By Nancy McCleary
The Fayetteville Observer, N.C.
FAYETTEVILLE, N.C. — Highway Patrol Trooper J.C. Toon was off-duty on Sept. 17 when he drove up on a vehicle that had just run off Claude Lee Road, overturned and caught fire.
“There was a lady there on the phone who called 911,” Toon said. “I asked if anyone was in that car and she said yes.”
Toon, 49, wasted no time getting to the wreckage at the bottom of a hill and pulling a woman, who was partially ejected, away from the burning car, just before the fire fully ignited.
His actions that day earned him the Highway Patrol Award of Valor, which was presented to him today in a ceremony in Raleigh.
“It’s probably nothing that no other trooper probably wouldn’t have done,” said Toon, who is assigned to the Troop B Reconstruction Team based in Fayetteville.
Toon, an 18-year Highway Patrol veteran, was on his way to Lowe’s in Hope Mills when he happened upon the 2006 Chevrolet Impala that had run off the road at Research Drive, between Interstate 95 and Snow Hill Road.
“I was approaching the car and I heard this lady hollering, ‘Help me, help me,” said Toon, who served in the Army and worked as a Fayetteville police officer.
He found the woman, Sashawnee Caulder, 36, of St. Pauls, lying on her back next to the car, her head near the engine. She was covered in blood, he said, from her head to her waist.
“I said, ‘Ma’am, I’m going to pull you down the hill,” Toon said. “I grabbed her feet and she started yelling, ‘Pull me, pull me.’”
All troopers are required to go through training yearly in which they are required to drag between 100 and 150 pounds a distance of 50 feet and back, Toon said.
The training kicked in.
Toon dragged Caulder away from the car as the fire began to intensify.
That’s when he learned another person was trapped in the car. Toon didn’t hesitate to go back.
“As I walked toward the car, I heard a ‘pop’ and ‘boom,’” Toon said.
The fire quickly spread to nearby woods as the car’s hood began to burn. As Toon was trying to figure out how to pull the second person from the car, firefighters arrived.

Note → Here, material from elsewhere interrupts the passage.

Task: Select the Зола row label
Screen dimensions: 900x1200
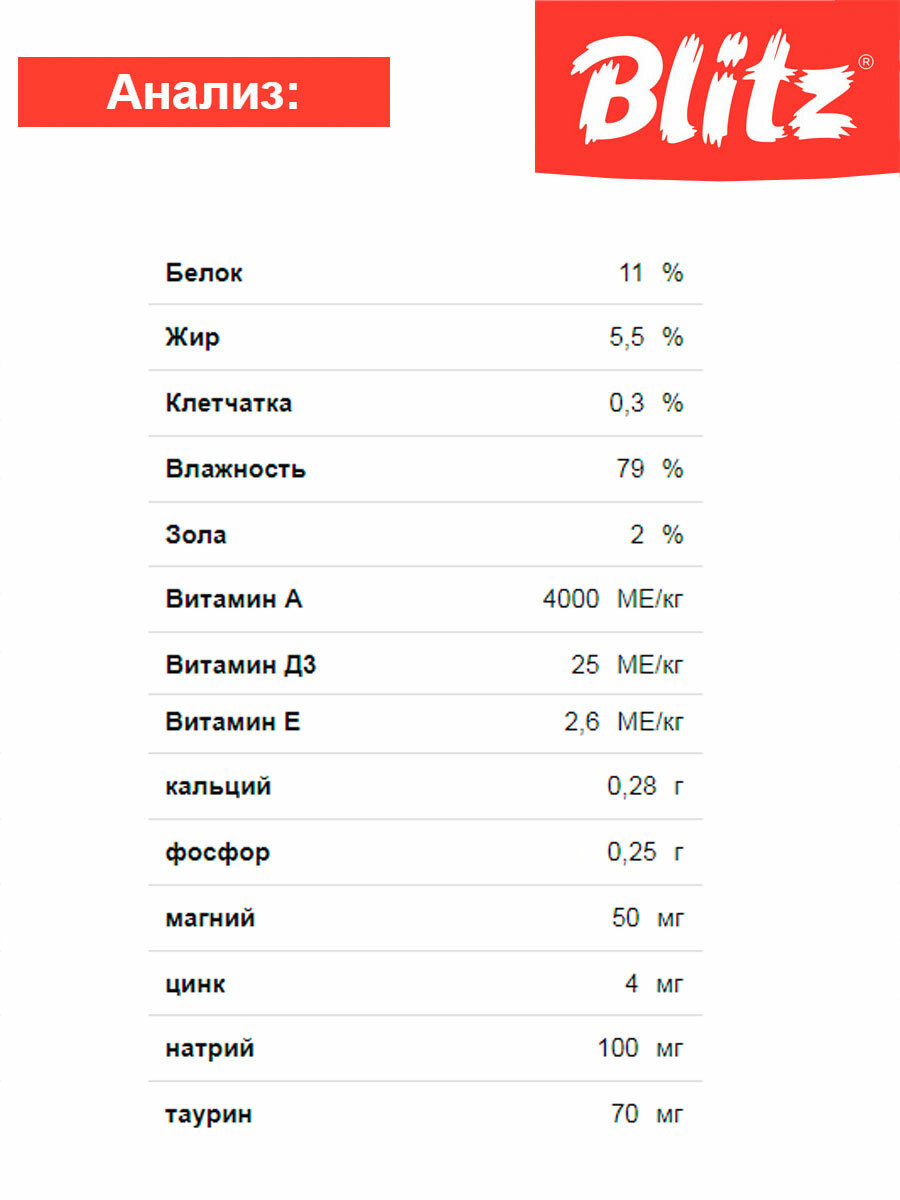Action: click(196, 535)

They quickly put out the fire and used a hydraulic tool to open the car.
They discovered the driver, William Runnell Currie II, 43, of Raleigh, inside. He was dead, believed to have been killed on impact.
“Had it not been for the quick and selfless actions of Toon,” a Highway Patrol release said, “the woman would have certainly been burned and most likely would have died.”